[Stored entries]
----
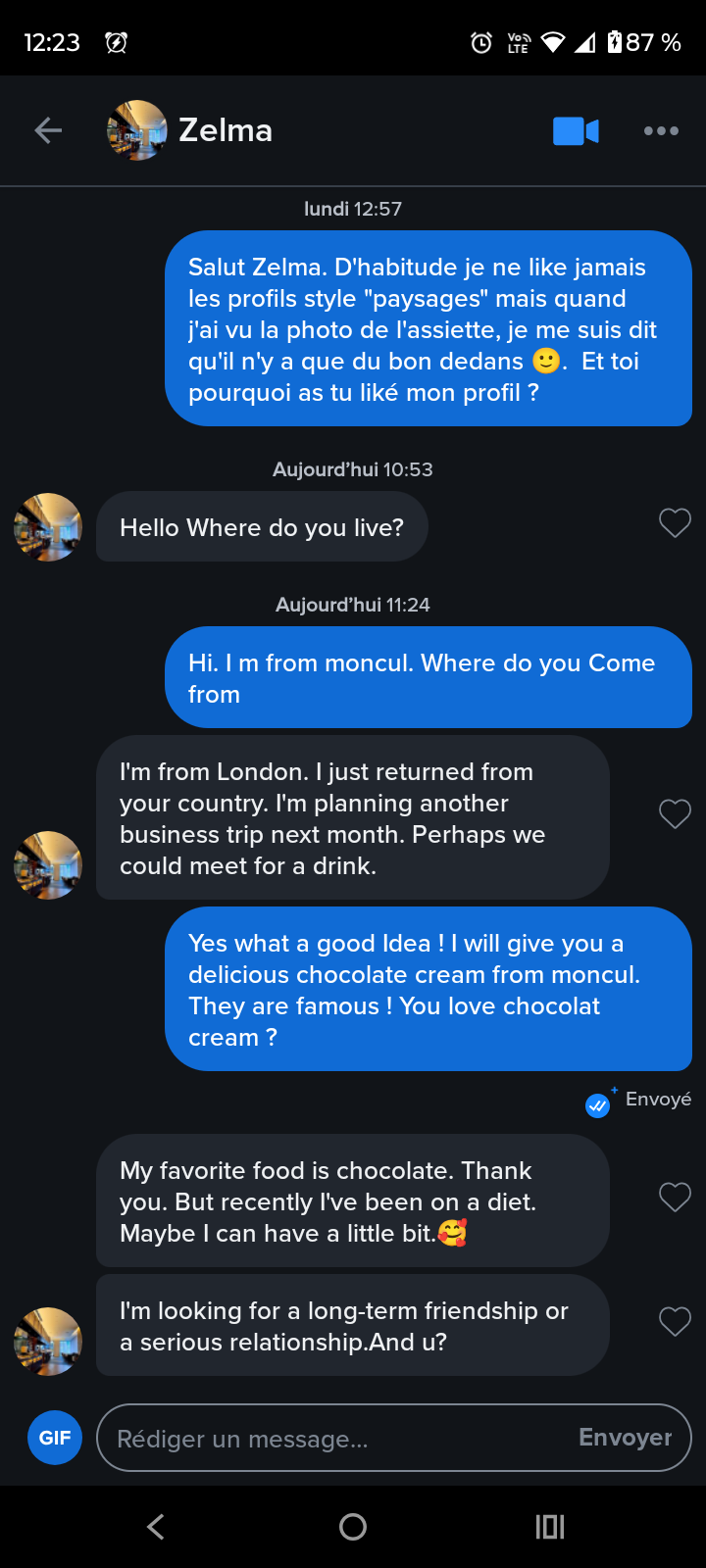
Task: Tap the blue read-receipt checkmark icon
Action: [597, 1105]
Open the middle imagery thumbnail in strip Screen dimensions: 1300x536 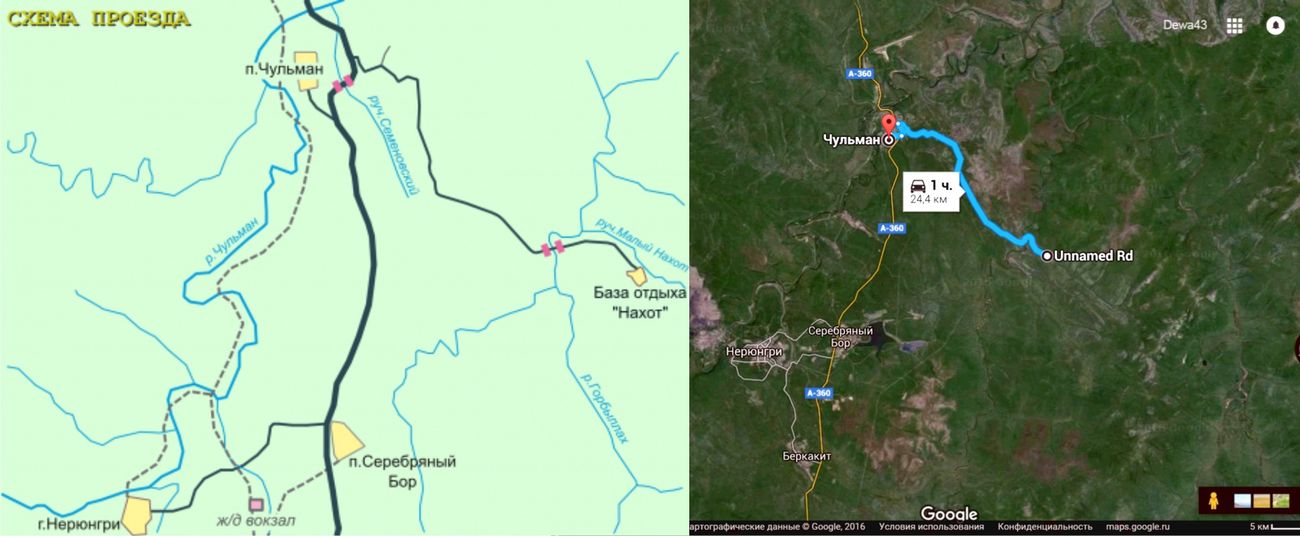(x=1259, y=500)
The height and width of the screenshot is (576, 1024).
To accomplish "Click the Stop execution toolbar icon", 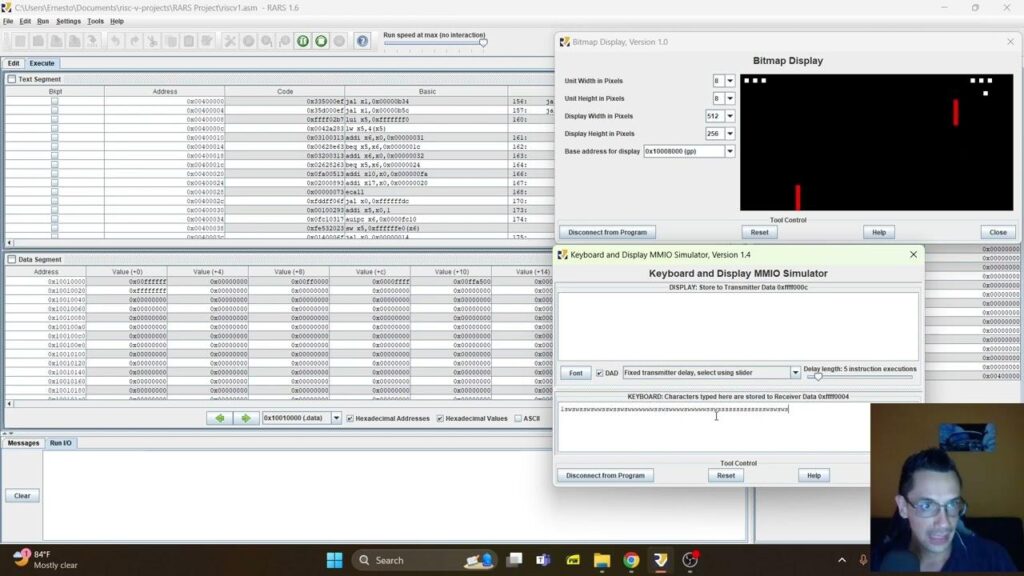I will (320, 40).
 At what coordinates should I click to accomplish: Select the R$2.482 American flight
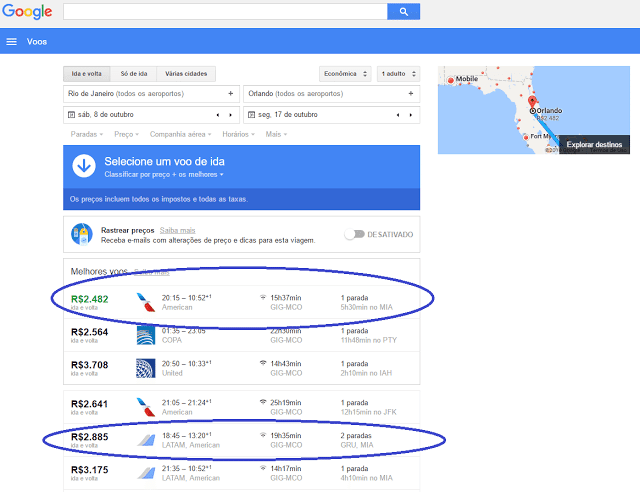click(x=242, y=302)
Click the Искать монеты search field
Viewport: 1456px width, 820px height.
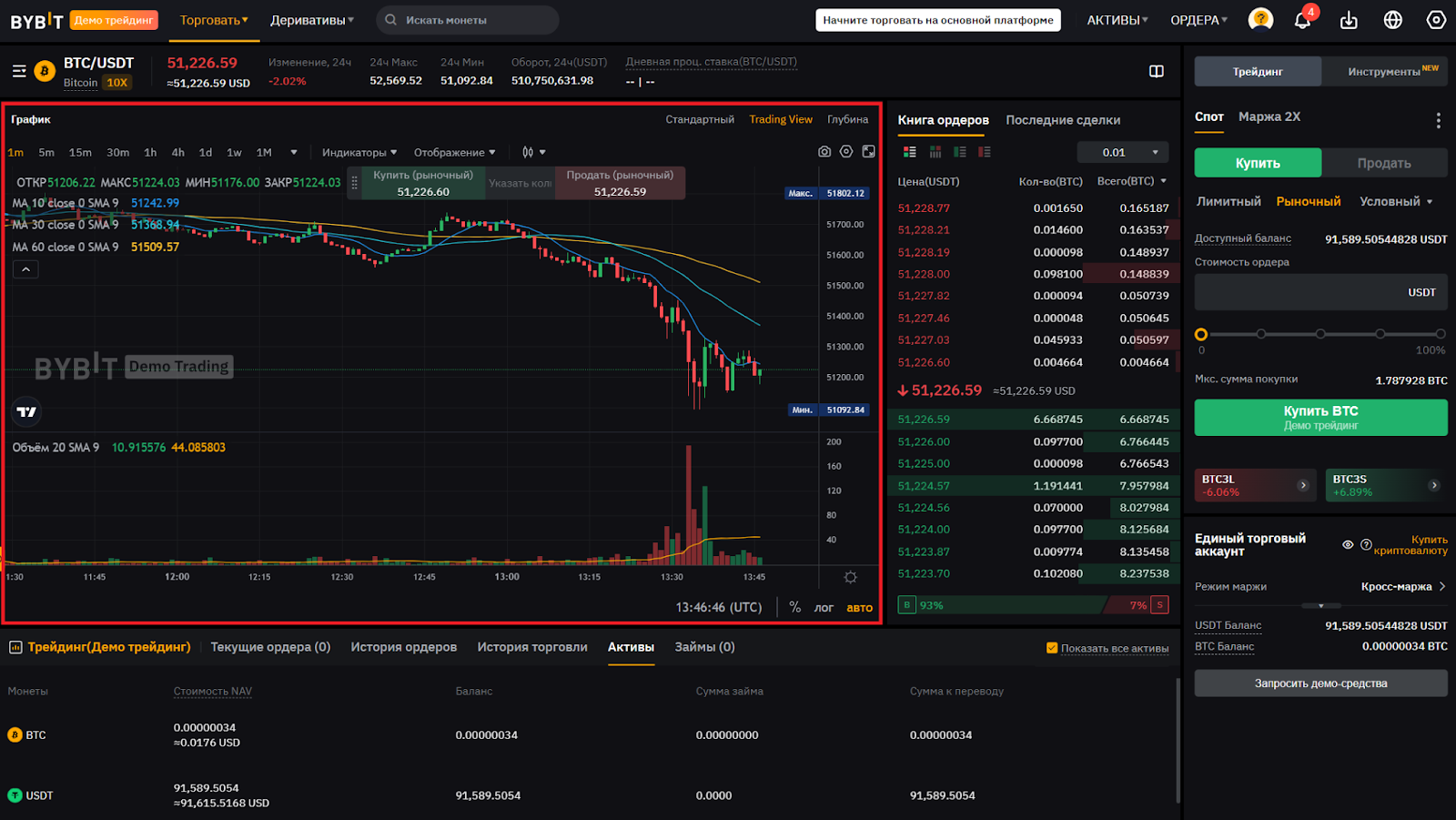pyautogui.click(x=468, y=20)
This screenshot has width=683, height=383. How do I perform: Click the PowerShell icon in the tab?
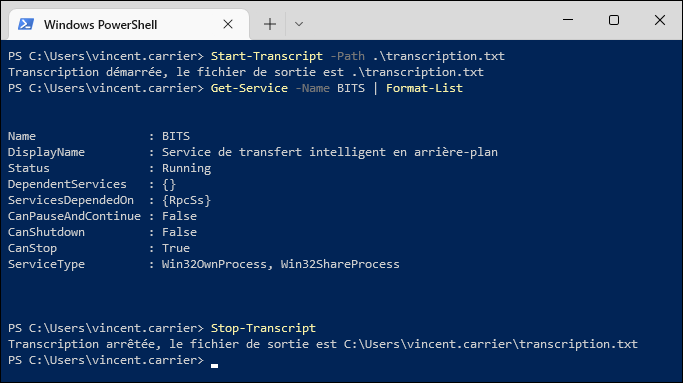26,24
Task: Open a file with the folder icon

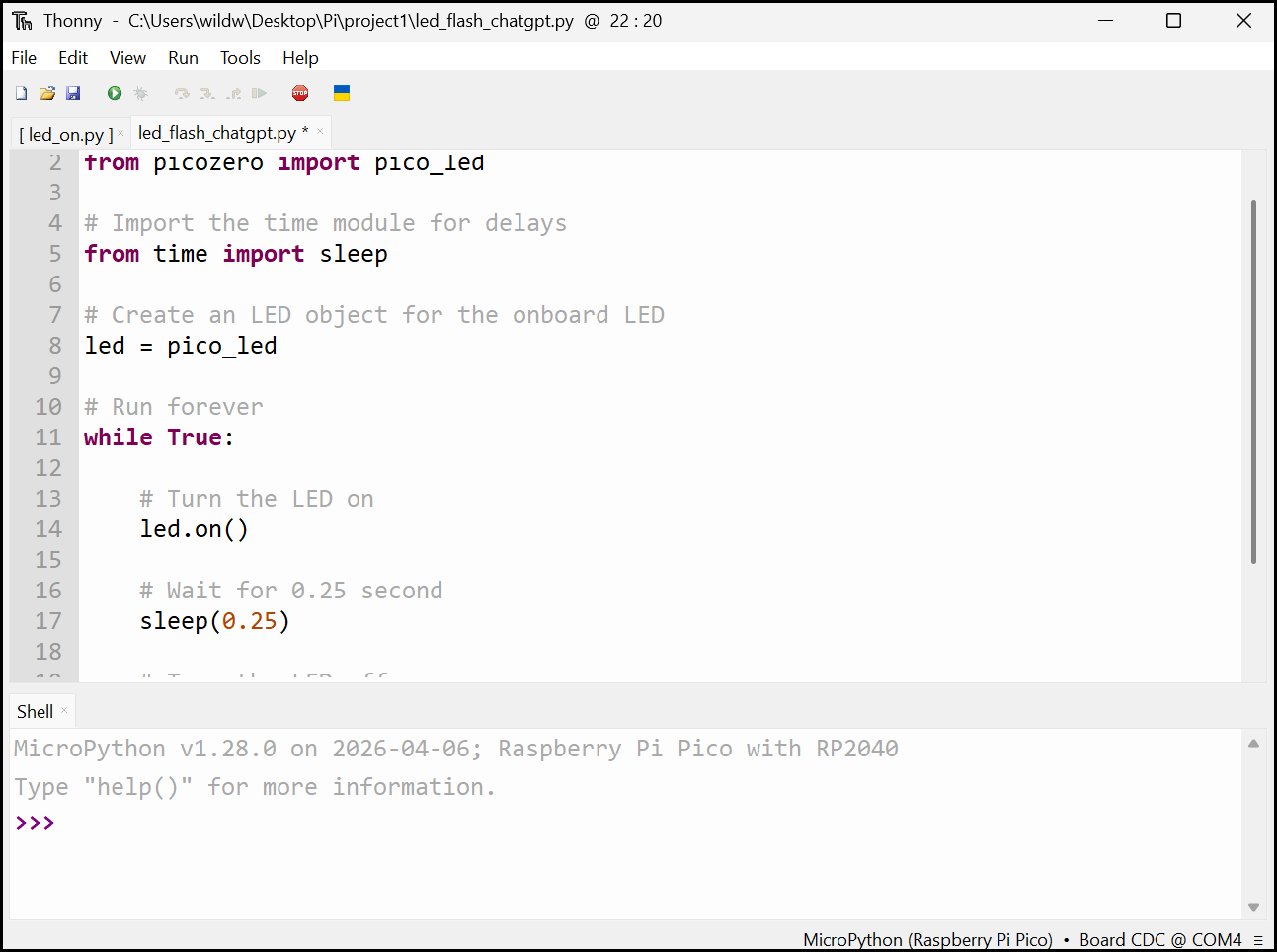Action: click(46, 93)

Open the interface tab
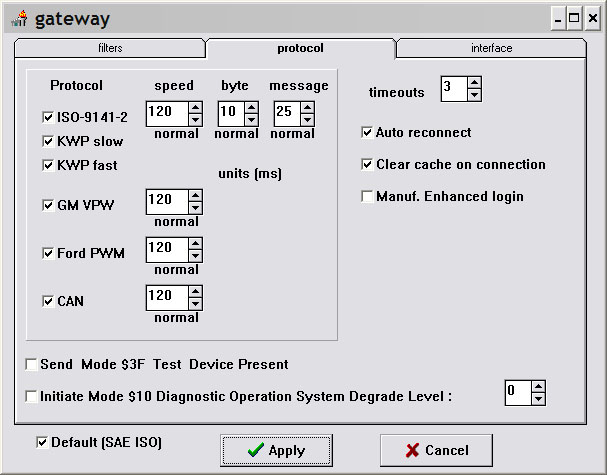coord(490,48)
----
_DESCRIPTION OF THE TASK:_ Going from the line holding "This screenshot has" to the last line of the data above, reproduce every line exactly, both included, with the pictures omitted.

_SOLUTION:_
This screenshot has width=683, height=383. How do I perform: Click the PowerShell icon in the tab?
26,24
Task: Open a file with the folder icon

Action: click(46, 93)

Open the interface tab
coord(490,48)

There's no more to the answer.